Andrés Roca Rey “tuvo suerte”, al decir del cirujano que le operó minutos después de la grave cornada del jueves en La Maestranza de Sevilla cuando entraba a matar al quinto toro de la tarde.
A pesar de la profundidad de la cornada —35 centímetros de trayectoria— y los destrozos musculares al girarlo en el aire, ya empitonado, el percance no afectó a las arterias y en la tarde de ayer ya había abandonado la Unidad de Cuidados Intensivos para recuperarse en una habitación de planta, en la que permanecerá “varios días”, según fuentes del Hospital Viamed Santa Ángela de la Cruz de Sevilla.
La vida de Andrés Roca Rey no corre peligro y se confirma, una vez más, la teoría de la “piel de torero” o una capacidad infrecuente de recuperación y resistencia al dolor.
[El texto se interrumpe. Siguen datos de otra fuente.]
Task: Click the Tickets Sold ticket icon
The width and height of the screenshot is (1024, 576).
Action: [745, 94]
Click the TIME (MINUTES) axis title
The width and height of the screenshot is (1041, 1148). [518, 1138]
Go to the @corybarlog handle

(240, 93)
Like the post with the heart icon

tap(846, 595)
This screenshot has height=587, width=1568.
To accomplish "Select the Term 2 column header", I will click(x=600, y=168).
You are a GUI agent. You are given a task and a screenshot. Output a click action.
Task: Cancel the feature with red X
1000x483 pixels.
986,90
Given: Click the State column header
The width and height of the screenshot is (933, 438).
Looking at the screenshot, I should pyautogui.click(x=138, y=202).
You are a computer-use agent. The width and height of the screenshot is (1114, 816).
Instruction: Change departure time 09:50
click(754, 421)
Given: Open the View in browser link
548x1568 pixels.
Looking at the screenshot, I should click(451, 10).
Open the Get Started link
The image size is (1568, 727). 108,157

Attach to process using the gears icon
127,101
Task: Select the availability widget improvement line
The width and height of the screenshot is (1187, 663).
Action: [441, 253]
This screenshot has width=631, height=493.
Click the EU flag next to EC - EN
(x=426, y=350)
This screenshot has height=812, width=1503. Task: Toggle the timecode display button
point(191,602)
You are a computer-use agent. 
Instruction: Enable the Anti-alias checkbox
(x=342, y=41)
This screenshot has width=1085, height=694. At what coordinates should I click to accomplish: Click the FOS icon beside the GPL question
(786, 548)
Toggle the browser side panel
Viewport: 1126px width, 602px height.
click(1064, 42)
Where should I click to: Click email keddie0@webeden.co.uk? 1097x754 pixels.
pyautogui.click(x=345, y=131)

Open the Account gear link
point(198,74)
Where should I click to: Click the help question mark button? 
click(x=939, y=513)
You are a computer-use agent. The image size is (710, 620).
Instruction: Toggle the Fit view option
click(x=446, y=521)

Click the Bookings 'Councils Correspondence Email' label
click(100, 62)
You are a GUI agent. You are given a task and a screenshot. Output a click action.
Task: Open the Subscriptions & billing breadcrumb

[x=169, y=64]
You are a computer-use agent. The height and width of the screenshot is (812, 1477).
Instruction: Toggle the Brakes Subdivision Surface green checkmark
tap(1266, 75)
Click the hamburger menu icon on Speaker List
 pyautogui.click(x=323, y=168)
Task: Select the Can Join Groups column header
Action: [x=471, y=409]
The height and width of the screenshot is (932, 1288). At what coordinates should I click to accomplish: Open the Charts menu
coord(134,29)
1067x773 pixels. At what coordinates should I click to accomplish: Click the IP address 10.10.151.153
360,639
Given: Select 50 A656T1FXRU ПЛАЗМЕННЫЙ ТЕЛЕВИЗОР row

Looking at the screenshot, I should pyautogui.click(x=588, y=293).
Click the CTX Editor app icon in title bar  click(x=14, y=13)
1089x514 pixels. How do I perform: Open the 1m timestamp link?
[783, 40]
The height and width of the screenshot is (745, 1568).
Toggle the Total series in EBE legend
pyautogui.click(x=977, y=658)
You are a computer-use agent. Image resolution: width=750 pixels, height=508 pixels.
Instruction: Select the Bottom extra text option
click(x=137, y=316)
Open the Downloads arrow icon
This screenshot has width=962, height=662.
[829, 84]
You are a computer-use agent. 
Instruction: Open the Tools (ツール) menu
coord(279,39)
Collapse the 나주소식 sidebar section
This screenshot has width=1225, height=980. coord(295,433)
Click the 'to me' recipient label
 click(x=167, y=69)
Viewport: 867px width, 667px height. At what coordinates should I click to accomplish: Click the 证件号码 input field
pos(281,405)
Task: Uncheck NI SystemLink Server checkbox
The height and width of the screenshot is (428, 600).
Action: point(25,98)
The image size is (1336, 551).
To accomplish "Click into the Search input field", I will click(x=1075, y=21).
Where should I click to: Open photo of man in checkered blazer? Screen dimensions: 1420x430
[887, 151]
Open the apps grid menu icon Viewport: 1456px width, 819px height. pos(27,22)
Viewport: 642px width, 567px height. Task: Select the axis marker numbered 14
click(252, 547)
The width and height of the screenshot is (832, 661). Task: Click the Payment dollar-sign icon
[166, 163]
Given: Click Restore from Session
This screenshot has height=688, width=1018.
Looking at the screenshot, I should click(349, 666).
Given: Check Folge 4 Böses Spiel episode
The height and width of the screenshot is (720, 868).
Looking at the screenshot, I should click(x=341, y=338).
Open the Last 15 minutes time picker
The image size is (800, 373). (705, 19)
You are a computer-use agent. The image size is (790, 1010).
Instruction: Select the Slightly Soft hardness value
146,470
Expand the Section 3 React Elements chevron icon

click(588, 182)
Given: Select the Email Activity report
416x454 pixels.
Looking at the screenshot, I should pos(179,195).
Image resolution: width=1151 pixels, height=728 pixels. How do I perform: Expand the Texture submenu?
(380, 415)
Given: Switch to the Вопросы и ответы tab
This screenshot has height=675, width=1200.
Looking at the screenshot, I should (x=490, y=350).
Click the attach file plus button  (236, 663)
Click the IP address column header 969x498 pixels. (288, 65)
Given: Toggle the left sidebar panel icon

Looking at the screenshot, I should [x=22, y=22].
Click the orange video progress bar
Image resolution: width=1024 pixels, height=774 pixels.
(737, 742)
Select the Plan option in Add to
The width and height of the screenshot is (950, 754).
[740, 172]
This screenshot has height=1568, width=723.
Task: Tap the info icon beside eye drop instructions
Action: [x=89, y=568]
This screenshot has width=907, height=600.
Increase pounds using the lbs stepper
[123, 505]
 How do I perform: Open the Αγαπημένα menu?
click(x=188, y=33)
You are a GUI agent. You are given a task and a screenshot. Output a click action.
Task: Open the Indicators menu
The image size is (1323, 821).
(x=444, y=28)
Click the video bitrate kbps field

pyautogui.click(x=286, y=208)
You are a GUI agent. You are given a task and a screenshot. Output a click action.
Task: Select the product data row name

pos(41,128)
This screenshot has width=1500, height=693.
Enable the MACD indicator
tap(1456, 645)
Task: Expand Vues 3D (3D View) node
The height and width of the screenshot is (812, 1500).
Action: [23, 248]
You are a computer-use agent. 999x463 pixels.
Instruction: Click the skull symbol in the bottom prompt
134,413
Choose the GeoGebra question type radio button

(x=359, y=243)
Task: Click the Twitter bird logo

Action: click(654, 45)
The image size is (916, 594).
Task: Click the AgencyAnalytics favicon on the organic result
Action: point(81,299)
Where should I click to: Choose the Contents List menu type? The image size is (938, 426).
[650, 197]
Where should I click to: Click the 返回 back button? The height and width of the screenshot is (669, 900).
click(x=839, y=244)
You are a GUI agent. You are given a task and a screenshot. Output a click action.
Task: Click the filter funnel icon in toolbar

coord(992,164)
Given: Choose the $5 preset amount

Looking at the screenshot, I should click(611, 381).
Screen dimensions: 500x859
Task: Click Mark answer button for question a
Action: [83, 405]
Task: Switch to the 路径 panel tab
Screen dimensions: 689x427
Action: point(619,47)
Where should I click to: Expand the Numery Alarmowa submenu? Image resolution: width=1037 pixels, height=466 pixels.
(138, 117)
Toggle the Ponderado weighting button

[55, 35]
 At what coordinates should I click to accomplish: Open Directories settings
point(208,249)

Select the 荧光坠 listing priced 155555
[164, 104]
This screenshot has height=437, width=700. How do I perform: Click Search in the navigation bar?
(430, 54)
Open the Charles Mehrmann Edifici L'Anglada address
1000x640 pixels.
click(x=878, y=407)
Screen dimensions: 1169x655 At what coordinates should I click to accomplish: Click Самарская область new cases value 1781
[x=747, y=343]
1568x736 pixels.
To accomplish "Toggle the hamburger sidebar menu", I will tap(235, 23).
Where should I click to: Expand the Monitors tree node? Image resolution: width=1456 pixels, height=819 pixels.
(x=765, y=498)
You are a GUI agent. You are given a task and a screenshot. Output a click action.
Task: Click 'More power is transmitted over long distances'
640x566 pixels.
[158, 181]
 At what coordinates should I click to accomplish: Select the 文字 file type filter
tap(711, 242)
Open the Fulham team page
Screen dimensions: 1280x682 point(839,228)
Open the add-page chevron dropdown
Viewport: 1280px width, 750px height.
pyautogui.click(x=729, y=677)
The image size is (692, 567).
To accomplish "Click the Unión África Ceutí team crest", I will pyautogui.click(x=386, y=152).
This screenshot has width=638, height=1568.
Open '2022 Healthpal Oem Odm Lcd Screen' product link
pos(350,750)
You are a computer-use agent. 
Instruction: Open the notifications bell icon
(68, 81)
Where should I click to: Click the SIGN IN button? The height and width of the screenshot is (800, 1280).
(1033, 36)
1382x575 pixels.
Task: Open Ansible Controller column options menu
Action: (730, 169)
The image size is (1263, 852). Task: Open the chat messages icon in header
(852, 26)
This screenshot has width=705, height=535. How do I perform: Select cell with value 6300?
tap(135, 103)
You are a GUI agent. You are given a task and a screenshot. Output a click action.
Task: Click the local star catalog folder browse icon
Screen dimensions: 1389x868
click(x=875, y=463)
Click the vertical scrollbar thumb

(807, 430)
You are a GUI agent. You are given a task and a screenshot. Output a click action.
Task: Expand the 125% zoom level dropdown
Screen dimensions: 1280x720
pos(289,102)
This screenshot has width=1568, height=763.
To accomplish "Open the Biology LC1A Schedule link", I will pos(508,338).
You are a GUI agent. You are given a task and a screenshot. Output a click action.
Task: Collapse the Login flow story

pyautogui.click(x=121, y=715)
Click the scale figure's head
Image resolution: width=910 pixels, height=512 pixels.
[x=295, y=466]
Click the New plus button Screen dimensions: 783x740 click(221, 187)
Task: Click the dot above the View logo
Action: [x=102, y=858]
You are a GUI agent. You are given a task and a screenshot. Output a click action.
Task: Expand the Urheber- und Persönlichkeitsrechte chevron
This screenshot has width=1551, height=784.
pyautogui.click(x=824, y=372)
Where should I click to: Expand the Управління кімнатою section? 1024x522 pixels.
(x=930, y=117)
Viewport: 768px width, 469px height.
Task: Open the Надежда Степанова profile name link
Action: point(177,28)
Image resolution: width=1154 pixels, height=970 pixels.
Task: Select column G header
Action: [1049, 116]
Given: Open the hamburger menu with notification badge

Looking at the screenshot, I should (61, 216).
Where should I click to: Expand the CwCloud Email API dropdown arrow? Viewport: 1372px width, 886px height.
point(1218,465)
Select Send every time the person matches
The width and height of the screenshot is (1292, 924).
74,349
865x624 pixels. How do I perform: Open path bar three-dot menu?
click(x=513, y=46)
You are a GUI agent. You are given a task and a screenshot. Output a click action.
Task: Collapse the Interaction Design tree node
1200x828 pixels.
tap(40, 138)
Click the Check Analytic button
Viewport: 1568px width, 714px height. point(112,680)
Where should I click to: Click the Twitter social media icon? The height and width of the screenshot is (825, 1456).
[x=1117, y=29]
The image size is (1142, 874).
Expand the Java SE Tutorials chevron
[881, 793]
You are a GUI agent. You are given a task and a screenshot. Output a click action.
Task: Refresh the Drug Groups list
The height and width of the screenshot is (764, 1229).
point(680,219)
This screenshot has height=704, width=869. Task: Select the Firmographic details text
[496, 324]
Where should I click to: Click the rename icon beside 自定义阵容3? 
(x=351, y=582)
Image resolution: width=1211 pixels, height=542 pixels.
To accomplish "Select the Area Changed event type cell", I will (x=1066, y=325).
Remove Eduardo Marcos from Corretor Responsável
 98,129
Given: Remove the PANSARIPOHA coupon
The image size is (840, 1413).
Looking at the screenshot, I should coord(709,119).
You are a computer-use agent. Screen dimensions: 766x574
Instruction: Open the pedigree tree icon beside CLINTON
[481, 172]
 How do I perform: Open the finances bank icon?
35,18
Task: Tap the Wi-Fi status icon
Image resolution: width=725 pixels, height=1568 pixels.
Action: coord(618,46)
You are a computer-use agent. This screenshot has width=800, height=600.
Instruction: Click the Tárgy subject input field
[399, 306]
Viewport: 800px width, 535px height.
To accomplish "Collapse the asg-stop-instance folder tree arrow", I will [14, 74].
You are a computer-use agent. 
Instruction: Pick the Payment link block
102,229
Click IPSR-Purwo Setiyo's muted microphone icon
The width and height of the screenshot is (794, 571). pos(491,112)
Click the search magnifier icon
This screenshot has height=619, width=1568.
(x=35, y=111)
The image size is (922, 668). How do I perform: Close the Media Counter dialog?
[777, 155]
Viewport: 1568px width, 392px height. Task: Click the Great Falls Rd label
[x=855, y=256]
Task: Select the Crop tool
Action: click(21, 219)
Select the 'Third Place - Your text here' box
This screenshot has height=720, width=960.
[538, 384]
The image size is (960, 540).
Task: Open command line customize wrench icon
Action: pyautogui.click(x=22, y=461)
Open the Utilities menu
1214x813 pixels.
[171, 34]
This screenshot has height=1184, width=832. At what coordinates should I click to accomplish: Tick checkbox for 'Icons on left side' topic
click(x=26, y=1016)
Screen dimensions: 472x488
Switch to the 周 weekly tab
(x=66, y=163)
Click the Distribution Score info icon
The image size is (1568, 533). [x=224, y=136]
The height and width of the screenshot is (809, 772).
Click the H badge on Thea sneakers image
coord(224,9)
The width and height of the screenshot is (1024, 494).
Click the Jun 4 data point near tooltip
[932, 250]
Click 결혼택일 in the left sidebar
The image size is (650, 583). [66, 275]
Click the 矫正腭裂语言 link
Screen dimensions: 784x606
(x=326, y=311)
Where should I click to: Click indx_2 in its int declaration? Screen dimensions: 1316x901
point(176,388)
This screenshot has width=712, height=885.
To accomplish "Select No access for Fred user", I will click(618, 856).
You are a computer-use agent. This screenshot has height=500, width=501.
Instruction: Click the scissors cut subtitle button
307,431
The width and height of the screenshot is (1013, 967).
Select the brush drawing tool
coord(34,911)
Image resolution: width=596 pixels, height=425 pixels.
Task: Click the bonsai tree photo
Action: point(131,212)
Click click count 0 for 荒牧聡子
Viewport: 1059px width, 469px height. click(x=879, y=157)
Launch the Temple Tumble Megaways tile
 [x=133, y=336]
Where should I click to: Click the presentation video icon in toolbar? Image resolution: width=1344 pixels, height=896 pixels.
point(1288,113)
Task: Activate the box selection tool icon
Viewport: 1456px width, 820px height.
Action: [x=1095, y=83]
La feria de abril de Sevilla, que finaliza el domingo, está siendo dramática. Mientras Roca Rey abandonaba la UCI, la otra máxima figura del toreo, Morante de la Puebla, era dado de alta en el mismo centro hospitalario privado de Sevilla, tras ser estabilizado después de otra dramática cornada sobre el albero sevillano, la tarde del lunes.